*Work task*
Output as a JSON list of strings the lines of the material starting with the line that contains "In order to click on legend-label: YES" and going on through the line that contains "pyautogui.click(x=1440, y=398)", one string per line with blank lines omitted.

[Records to use — start]

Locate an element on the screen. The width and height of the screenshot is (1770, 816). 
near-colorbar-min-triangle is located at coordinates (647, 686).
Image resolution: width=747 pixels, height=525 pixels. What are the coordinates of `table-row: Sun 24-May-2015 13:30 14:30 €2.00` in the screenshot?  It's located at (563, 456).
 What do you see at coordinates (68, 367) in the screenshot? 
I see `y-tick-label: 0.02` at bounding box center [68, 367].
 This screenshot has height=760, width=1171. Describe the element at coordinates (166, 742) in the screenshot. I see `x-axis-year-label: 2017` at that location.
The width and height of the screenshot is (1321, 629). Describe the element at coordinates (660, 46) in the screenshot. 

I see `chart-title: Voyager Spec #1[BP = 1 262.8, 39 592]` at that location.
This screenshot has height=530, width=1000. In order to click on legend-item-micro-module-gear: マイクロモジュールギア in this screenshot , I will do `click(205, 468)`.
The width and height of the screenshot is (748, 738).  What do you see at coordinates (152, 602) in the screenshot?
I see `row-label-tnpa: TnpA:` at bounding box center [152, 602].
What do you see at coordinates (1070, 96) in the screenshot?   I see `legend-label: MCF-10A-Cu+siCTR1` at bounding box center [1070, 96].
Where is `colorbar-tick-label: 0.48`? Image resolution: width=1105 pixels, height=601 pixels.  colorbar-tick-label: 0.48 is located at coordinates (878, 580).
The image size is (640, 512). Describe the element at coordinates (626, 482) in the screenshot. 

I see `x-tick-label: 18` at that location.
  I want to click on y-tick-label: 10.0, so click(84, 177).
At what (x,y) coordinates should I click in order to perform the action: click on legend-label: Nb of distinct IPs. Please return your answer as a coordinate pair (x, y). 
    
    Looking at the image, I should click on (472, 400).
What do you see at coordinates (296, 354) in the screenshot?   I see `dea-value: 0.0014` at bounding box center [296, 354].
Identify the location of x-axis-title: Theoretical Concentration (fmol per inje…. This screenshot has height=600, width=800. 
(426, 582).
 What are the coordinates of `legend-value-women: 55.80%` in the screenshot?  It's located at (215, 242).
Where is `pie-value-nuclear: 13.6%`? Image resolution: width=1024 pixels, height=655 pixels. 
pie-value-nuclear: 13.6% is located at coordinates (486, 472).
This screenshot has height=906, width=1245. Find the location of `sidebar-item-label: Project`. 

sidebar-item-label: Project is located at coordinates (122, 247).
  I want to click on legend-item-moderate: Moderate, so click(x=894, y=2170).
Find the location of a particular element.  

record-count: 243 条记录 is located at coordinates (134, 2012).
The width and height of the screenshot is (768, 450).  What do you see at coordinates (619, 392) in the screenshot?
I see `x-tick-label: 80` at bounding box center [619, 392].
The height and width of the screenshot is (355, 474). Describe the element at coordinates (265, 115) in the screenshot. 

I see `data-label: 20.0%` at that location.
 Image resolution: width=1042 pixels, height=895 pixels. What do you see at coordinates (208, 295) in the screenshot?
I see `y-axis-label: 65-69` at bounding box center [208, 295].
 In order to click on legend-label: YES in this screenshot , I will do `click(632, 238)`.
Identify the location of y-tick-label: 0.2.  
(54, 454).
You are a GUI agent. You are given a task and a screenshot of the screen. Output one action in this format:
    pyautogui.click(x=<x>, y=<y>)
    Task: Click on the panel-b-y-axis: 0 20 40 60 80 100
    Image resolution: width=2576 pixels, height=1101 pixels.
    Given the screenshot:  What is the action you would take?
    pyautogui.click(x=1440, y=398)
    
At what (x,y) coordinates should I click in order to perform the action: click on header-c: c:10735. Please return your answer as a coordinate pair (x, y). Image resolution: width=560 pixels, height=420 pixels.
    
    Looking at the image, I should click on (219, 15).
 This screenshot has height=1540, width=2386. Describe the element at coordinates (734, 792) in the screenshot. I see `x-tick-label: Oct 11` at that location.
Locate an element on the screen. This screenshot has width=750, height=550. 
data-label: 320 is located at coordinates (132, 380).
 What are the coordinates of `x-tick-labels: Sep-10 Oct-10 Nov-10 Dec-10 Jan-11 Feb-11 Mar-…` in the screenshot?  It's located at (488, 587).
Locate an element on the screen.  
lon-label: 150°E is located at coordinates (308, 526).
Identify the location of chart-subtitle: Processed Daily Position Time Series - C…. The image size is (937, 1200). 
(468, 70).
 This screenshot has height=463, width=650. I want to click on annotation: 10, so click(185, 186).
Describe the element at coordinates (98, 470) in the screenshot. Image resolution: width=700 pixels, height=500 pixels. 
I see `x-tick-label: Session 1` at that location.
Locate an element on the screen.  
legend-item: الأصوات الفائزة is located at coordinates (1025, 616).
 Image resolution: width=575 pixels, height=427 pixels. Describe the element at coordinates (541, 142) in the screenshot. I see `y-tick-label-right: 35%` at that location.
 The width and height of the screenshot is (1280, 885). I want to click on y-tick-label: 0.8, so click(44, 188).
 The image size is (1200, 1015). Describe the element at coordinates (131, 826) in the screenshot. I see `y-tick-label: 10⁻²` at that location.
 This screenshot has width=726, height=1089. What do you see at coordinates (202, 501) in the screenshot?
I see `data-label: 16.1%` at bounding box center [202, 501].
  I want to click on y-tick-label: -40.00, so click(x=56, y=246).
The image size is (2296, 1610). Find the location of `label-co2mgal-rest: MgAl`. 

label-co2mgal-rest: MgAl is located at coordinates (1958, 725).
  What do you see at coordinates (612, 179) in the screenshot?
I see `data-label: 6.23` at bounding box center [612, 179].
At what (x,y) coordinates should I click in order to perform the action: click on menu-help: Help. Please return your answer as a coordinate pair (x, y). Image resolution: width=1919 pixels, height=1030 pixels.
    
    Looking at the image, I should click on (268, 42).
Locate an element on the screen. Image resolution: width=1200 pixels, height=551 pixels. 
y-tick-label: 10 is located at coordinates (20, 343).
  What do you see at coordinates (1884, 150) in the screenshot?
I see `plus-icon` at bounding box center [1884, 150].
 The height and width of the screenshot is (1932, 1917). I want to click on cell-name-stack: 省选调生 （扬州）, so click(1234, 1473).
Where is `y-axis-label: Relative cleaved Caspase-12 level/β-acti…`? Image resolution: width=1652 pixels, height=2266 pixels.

[Records to use — finish]

*Solution to the exercise*
[
  " In order to click on legend-label: YES in this screenshot , I will do `click(632, 238)`.",
  "Identify the location of y-tick-label: 0.2.  ",
  "(54, 454).",
  "You are a GUI agent. You are given a task and a screenshot of the screen. Output one action in this format:",
  "    pyautogui.click(x=<x>, y=<y>)",
  "    Task: Click on the panel-b-y-axis: 0 20 40 60 80 100",
  "    Image resolution: width=2576 pixels, height=1101 pixels.",
  "    Given the screenshot:  What is the action you would take?",
  "    pyautogui.click(x=1440, y=398)"
]